Still, Mullen has to nail this decision. It won’t be based on the ground game, either. Regardless of who starts, that player has to be able to stretch the field in order to take some pressure off of the running game. Both signal-callers can run, but neither will do it effectively if they can’t keep the Tide’s safeties away from creeping up to the line of scrimmage. 

‘Third-and-Grantham’ has to work

Todd Grantham’s reputation as a defensive coordinator is to bring the heat with a flamethrower in critical passing situations. He’d bring 15 players if the officials would let him. That all-or-nothing philosophy typically results in either big negative plays … or it backfires spectacularly. That second outcome can’t happen. Pressure has to get home against first-year starting quarterback Bryce Young if Florida is to have a chance.

Young has been money on the move, though, so even if Grantham is able to flush him out of the pocket, he can still make the Gators pay. The flip side is that Alabama has allowed 15 tackles for loss in two games. Only Missouri has been worse among SEC teams. The possibility for Florida to do some damage is there, but Grantham has to bring pressure in a way that prevents Young from keeping his eyes downfield.

Red zone touchdowns

They say defense doesn’t win championships anymore, “just enough” defense does. Someone apparently forgot to tell Alabama. The Tide haven’t allowed a red zone touchdown in their first two games and led the SEC in that same category last season (51.28%). That was a big — but perhaps under-appreciated, given that team’s offensive success — reason it ran the table and won the national title. 
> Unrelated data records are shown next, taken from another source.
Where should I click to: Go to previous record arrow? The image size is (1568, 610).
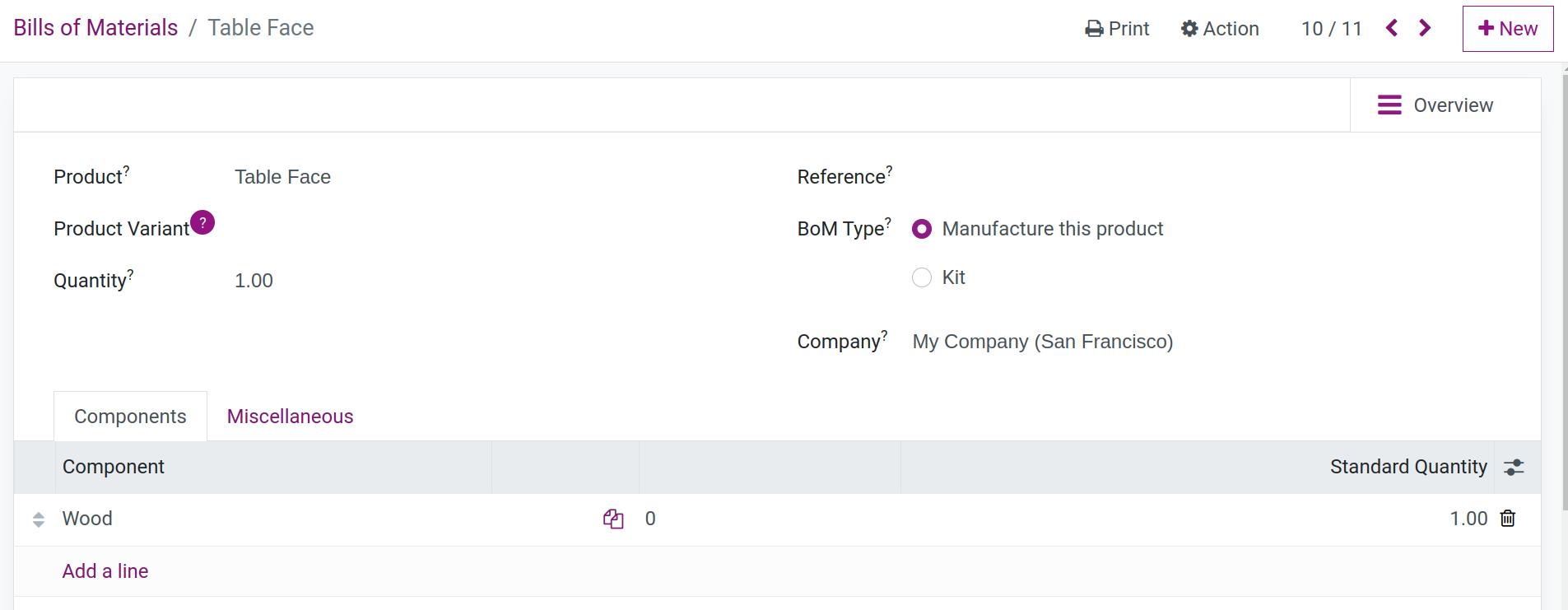coord(1392,28)
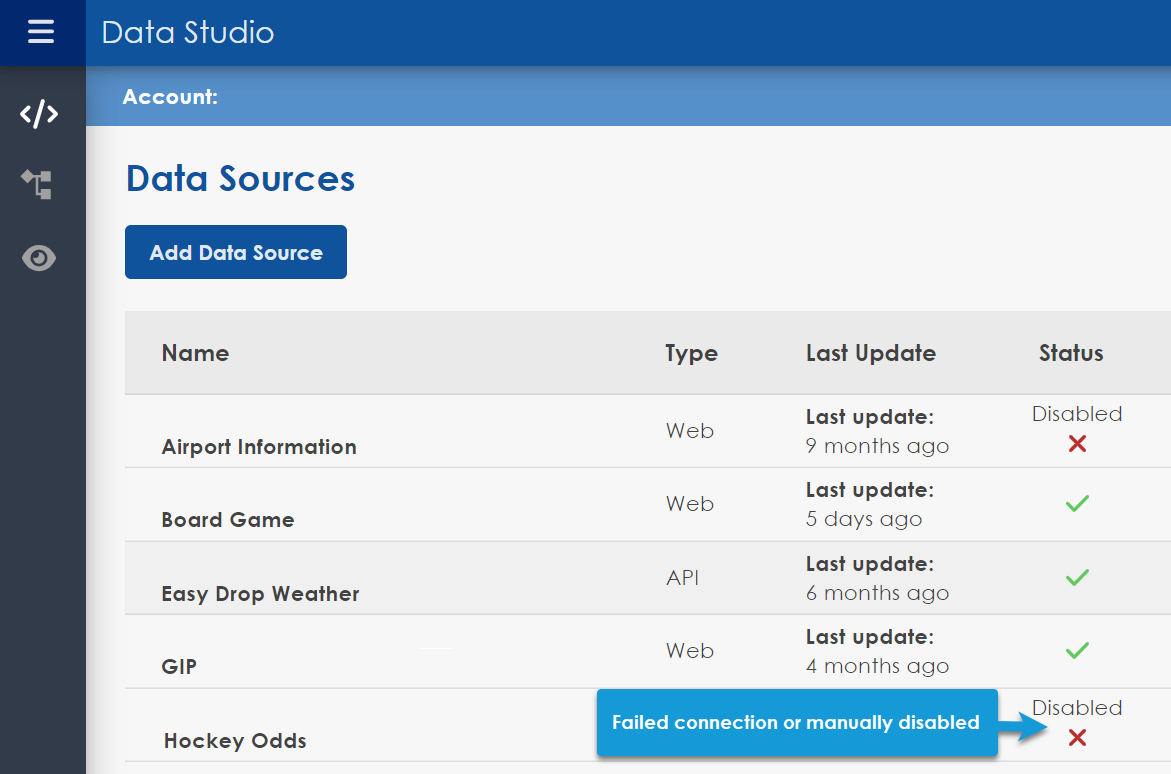Sort by the Last Update column header
The width and height of the screenshot is (1171, 774).
coord(870,353)
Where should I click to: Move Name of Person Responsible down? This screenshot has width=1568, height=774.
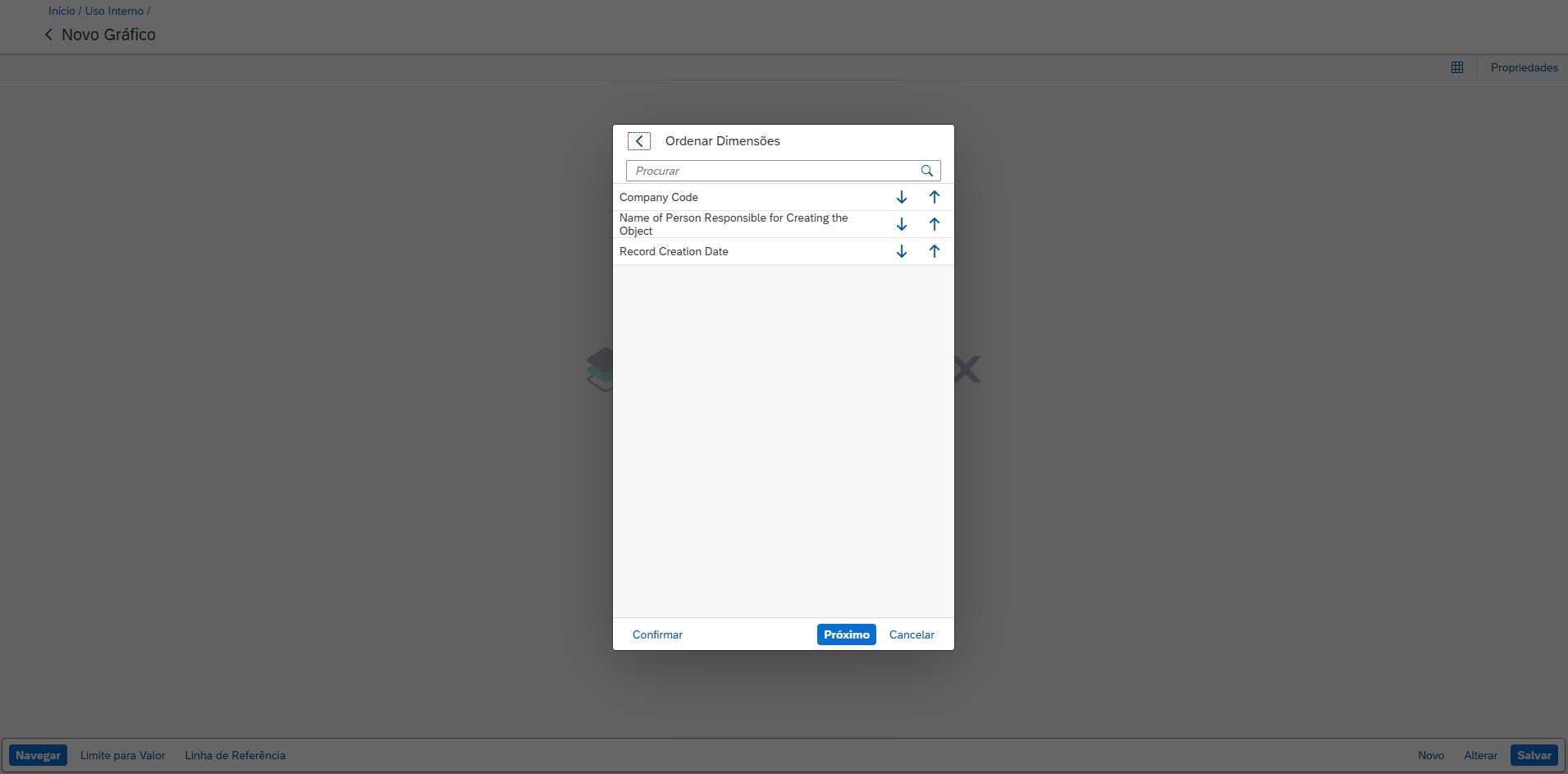coord(901,224)
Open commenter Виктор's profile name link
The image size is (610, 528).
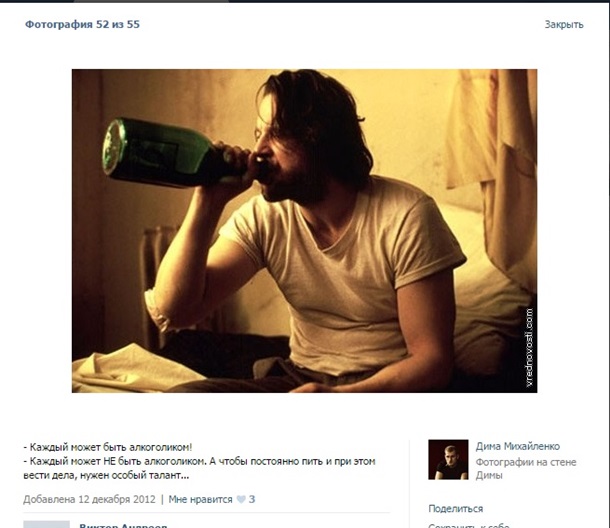click(123, 526)
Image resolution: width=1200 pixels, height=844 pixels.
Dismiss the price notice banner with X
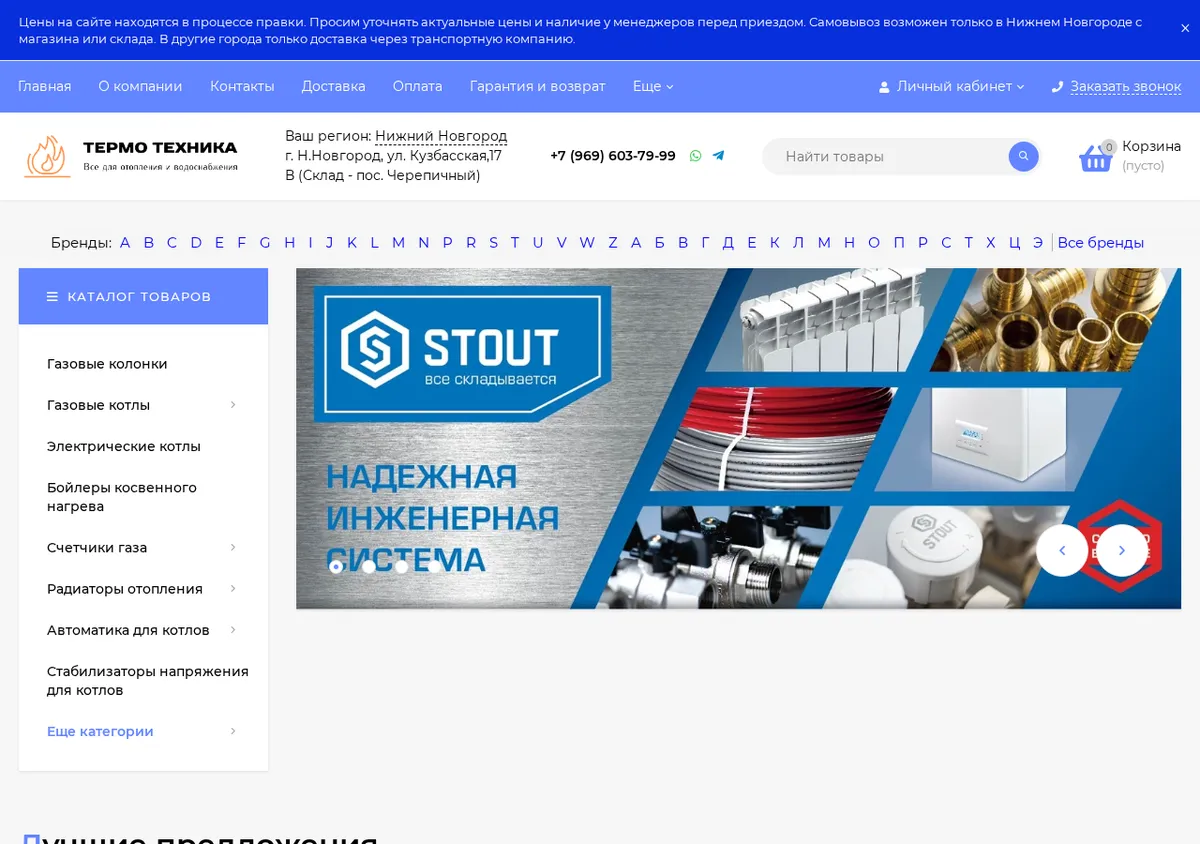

Florida can’t settle for field goals. Doing so is a killer against Alabama, especially now that it’s established itself as an offensive powerhouse. The Gators have converted five of their eight red-zone trips into touchdowns this season, so they’ve been successful in that department despite their quarterback concerns.

That success will have to continue. If Young takes the field on every drive in his first true road game as the starter knowing he has to take back momentum, that’s a built-in advantage for the Gators and their raucous home crowd.